I'd use another collection to 'create' the search results on the fly - as new posts are posted - by upserting a document in this new collection every time a new blog post is posted.
Every new combination of author/tags is added as a new document in this collection, whereas a new post with an existing combination just updates an existing document with the content (or object ID reference) of the new blog post.
Example:
db.searchResult.update(
... {'author_id':'50ad8d451d41c8fc58000099', 'tag_doc.tags': ["TAG-1", "TAG-2" ]},
... { $set: { 'Referenceid':ObjectId("5152bc79e8bf3bc79a5a1dd8")}}, // or embed your blog post here
... {upsert:true}
)
Hmmm, there is no good way of doing this optimally in such a manner that you only need to pick out the latest of each author, instead you will need to pick out all documents, sorted, and then group on author:
db.posts.aggregate([
{$sort: {created_at:-1}},
{$group: {_id: '$author_id', tags: {$first: '$tag_doc.tags'}}},
{$unwind: '$tags'},
{$group: {_id: {author: '$_id', tag: '$tags'}}}
]);
As you said this is not optimal however, it is all I have come up with.

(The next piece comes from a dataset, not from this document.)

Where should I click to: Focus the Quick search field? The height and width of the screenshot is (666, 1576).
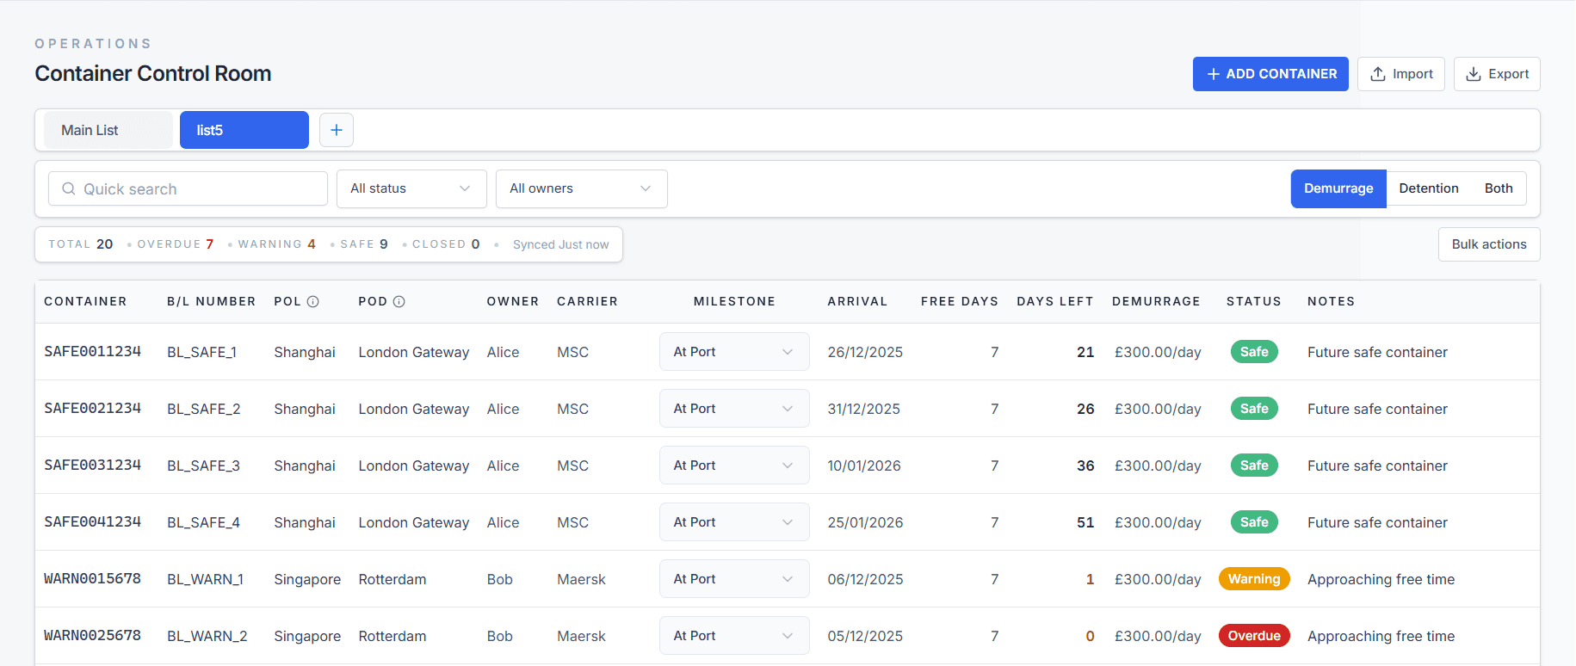[x=198, y=188]
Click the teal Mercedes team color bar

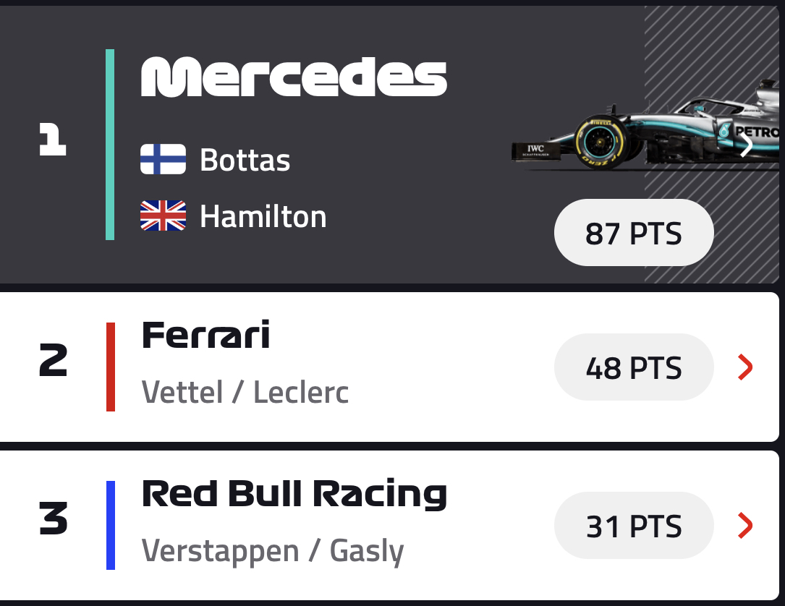coord(110,145)
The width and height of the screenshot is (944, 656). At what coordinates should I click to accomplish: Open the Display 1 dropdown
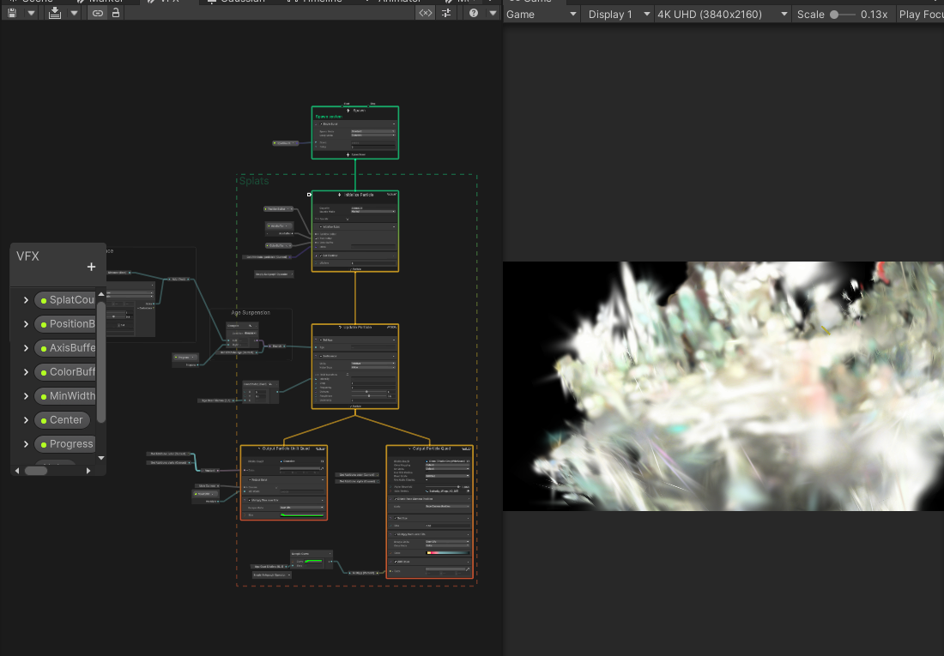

If I am honest, if you need to perform this query often it might actually be better to pre-aggregate another collection that already contains the information you need in the form of:
{
_id: {},
author: {},
tag: 'something',
created_at: ISODate(),
post_id: {}
}
And each time you create a new post you seek out all documents in this unqiue collection which fullfill a $in query of what you need and then update/upsert created_at and post_id to that collection. This would be more optimal.
Here you go:
db.logs.aggregate(
{"$sort" : { "uploaded_at" : -1 } },
{"$match" : { ... } },
{"$unwind" : "$tag_doc.group_x" },
{"$group" : { "_id" : { "case" :'$case_id', tag:'$tag_doc.group_x'},
"latest" : { "$first" : "$uploaded_at"},
"Name" : { "$first" : "$Name" },
"tag_doc" : { "$first" : "$tag_doc"}
}
}
);
You want to avoid $max when you can $sort and take $first especially if you have an index on uploaded_at which would allow you to avoid any in memory sorts and reduce the pipeline processing costs significantly. Obviously if you have other "data" fields you would add them along with (or instead of) "Name" and "tag_doc".